• _WHAT IS REQUIRED_:
Once the records have been read, set every one down as it stands.

• _MATERIAL SHOWN_:
=== Section Start ===

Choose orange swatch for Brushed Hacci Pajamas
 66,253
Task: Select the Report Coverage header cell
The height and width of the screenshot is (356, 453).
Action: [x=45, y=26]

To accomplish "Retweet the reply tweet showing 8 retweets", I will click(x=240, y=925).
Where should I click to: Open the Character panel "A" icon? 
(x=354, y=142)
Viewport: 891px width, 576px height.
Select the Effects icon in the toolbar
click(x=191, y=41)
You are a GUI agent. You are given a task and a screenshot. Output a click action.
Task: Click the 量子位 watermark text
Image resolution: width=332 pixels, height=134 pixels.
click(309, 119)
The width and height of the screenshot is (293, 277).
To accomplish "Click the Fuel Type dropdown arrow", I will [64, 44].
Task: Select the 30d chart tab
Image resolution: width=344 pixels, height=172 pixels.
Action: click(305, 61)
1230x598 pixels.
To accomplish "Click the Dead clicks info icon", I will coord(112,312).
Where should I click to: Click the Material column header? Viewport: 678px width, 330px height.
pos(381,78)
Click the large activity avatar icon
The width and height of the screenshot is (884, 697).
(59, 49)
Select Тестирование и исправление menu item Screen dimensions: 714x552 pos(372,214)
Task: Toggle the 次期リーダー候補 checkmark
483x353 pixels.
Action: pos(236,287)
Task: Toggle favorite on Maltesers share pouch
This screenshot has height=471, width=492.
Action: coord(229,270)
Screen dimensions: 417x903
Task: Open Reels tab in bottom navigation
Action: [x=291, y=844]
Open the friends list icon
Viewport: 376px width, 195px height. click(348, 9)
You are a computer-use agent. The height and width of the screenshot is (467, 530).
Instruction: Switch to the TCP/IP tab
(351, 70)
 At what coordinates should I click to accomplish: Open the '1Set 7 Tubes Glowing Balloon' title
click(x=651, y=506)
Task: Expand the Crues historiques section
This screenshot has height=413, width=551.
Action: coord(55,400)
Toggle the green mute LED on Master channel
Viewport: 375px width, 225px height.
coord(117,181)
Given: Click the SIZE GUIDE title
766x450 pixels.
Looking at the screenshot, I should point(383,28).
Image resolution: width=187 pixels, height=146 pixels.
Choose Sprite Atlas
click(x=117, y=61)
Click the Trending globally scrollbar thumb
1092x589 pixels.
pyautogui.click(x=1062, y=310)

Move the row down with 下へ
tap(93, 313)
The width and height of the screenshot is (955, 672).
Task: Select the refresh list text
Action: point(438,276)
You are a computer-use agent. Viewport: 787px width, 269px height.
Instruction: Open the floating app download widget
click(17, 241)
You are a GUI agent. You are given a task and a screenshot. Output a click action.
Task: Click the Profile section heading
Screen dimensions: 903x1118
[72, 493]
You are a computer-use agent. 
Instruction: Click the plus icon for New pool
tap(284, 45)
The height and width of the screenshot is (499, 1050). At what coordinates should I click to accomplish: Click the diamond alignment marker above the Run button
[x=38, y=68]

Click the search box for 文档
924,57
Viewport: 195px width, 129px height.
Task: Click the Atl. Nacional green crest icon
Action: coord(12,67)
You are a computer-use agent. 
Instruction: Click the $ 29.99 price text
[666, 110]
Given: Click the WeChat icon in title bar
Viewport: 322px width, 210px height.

=== Section End ===

• _ANSWER BOX_:
Choose orange swatch for Brushed Hacci Pajamas
 66,253
Task: Select the Report Coverage header cell
The height and width of the screenshot is (356, 453).
Action: [x=45, y=26]

To accomplish "Retweet the reply tweet showing 8 retweets", I will click(x=240, y=925).
Where should I click to: Open the Character panel "A" icon? 
(x=354, y=142)
Viewport: 891px width, 576px height.
Select the Effects icon in the toolbar
click(x=191, y=41)
You are a GUI agent. You are given a task and a screenshot. Output a click action.
Task: Click the 量子位 watermark text
Image resolution: width=332 pixels, height=134 pixels.
click(309, 119)
The width and height of the screenshot is (293, 277).
To accomplish "Click the Fuel Type dropdown arrow", I will [64, 44].
Task: Select the 30d chart tab
Image resolution: width=344 pixels, height=172 pixels.
Action: click(305, 61)
1230x598 pixels.
To accomplish "Click the Dead clicks info icon", I will coord(112,312).
Where should I click to: Click the Material column header? Viewport: 678px width, 330px height.
pos(381,78)
Click the large activity avatar icon
The width and height of the screenshot is (884, 697).
(59, 49)
Select Тестирование и исправление menu item Screen dimensions: 714x552 pos(372,214)
Task: Toggle the 次期リーダー候補 checkmark
483x353 pixels.
Action: pos(236,287)
Task: Toggle favorite on Maltesers share pouch
This screenshot has height=471, width=492.
Action: coord(229,270)
Screen dimensions: 417x903
Task: Open Reels tab in bottom navigation
Action: [x=291, y=844]
Open the friends list icon
Viewport: 376px width, 195px height. click(348, 9)
You are a computer-use agent. The height and width of the screenshot is (467, 530).
Instruction: Switch to the TCP/IP tab
(351, 70)
 At what coordinates should I click to accomplish: Open the '1Set 7 Tubes Glowing Balloon' title
click(x=651, y=506)
Task: Expand the Crues historiques section
This screenshot has height=413, width=551.
Action: coord(55,400)
Toggle the green mute LED on Master channel
Viewport: 375px width, 225px height.
coord(117,181)
Given: Click the SIZE GUIDE title
766x450 pixels.
Looking at the screenshot, I should point(383,28).
Image resolution: width=187 pixels, height=146 pixels.
Choose Sprite Atlas
click(x=117, y=61)
Click the Trending globally scrollbar thumb
1092x589 pixels.
pyautogui.click(x=1062, y=310)

Move the row down with 下へ
tap(93, 313)
The width and height of the screenshot is (955, 672).
Task: Select the refresh list text
Action: point(438,276)
You are a computer-use agent. Viewport: 787px width, 269px height.
Instruction: Open the floating app download widget
click(17, 241)
You are a GUI agent. You are given a task and a screenshot. Output a click action.
Task: Click the Profile section heading
Screen dimensions: 903x1118
[72, 493]
You are a computer-use agent. 
Instruction: Click the plus icon for New pool
tap(284, 45)
The height and width of the screenshot is (499, 1050). At what coordinates should I click to accomplish: Click the diamond alignment marker above the Run button
[x=38, y=68]

Click the search box for 文档
924,57
Viewport: 195px width, 129px height.
Task: Click the Atl. Nacional green crest icon
Action: coord(12,67)
You are a computer-use agent. 
Instruction: Click the $ 29.99 price text
[666, 110]
Given: Click the WeChat icon in title bar
Viewport: 322px width, 210px height.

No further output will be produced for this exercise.